> _Work instructions_
Look for the word "icon" in the records, and copy each line where it appears.

> _The input_
== Segment start ==

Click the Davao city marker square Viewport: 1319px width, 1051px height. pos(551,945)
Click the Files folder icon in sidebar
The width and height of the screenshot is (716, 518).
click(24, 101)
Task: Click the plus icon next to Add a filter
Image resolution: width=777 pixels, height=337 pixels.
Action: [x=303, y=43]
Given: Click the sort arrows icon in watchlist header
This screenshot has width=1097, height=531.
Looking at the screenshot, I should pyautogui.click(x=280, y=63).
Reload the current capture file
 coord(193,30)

== Segment end ==
== Segment start ==

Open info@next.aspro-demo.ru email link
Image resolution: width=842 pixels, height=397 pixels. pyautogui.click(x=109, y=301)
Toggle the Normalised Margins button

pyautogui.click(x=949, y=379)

== Segment end ==
== Segment start ==

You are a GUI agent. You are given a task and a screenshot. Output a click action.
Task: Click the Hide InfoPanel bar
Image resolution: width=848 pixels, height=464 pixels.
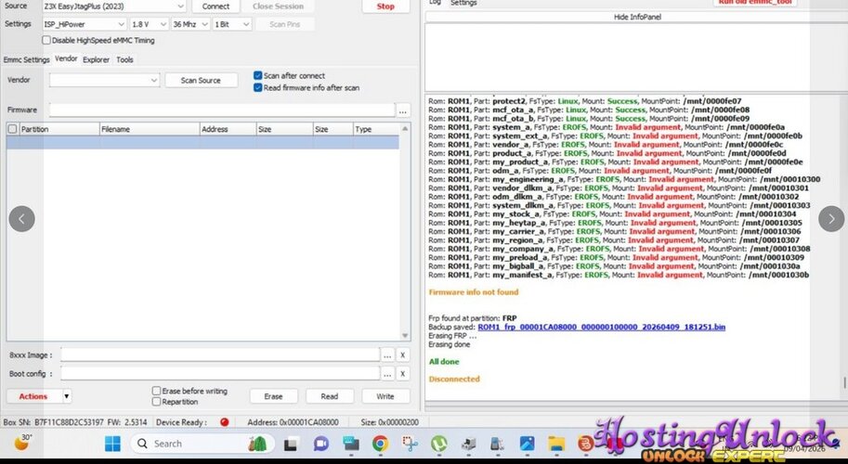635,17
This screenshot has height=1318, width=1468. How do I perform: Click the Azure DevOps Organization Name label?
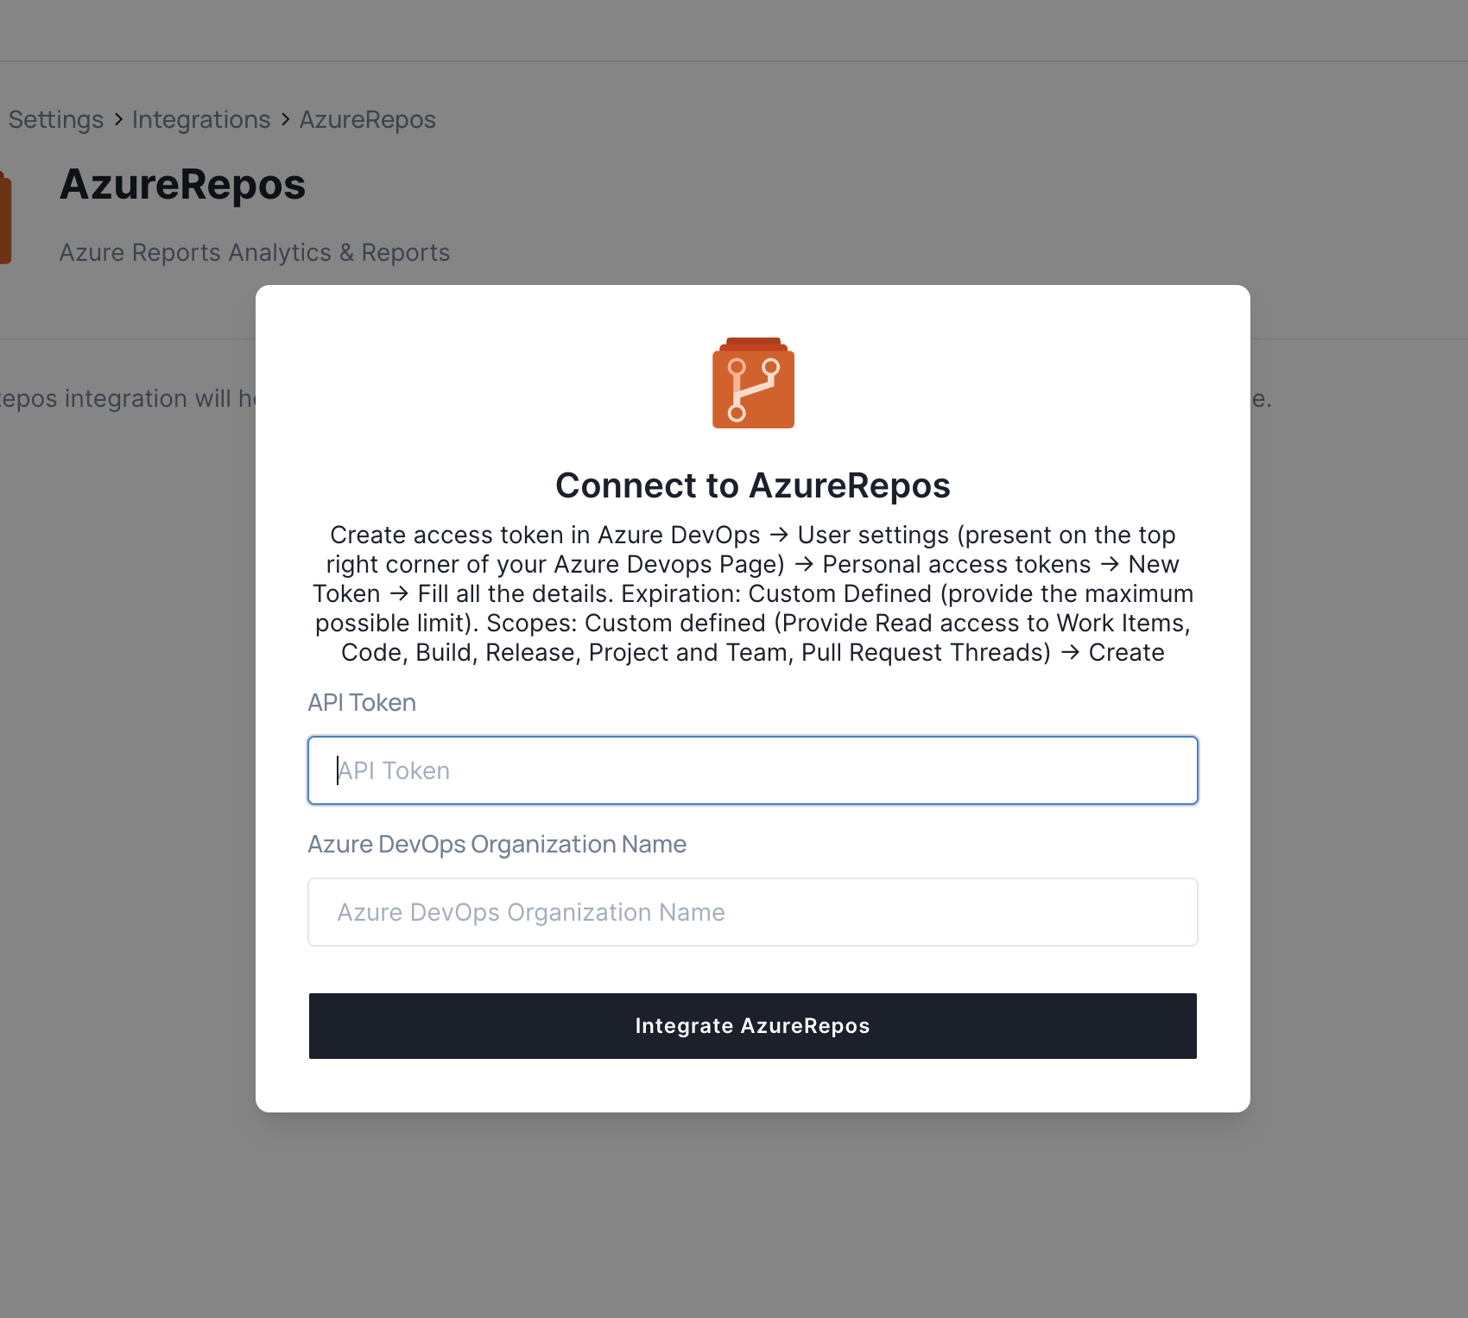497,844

== Segment end ==

> _Task answer_
Click the Files folder icon in sidebar
Task: Click the plus icon next to Add a filter
Given: Click the sort arrows icon in watchlist header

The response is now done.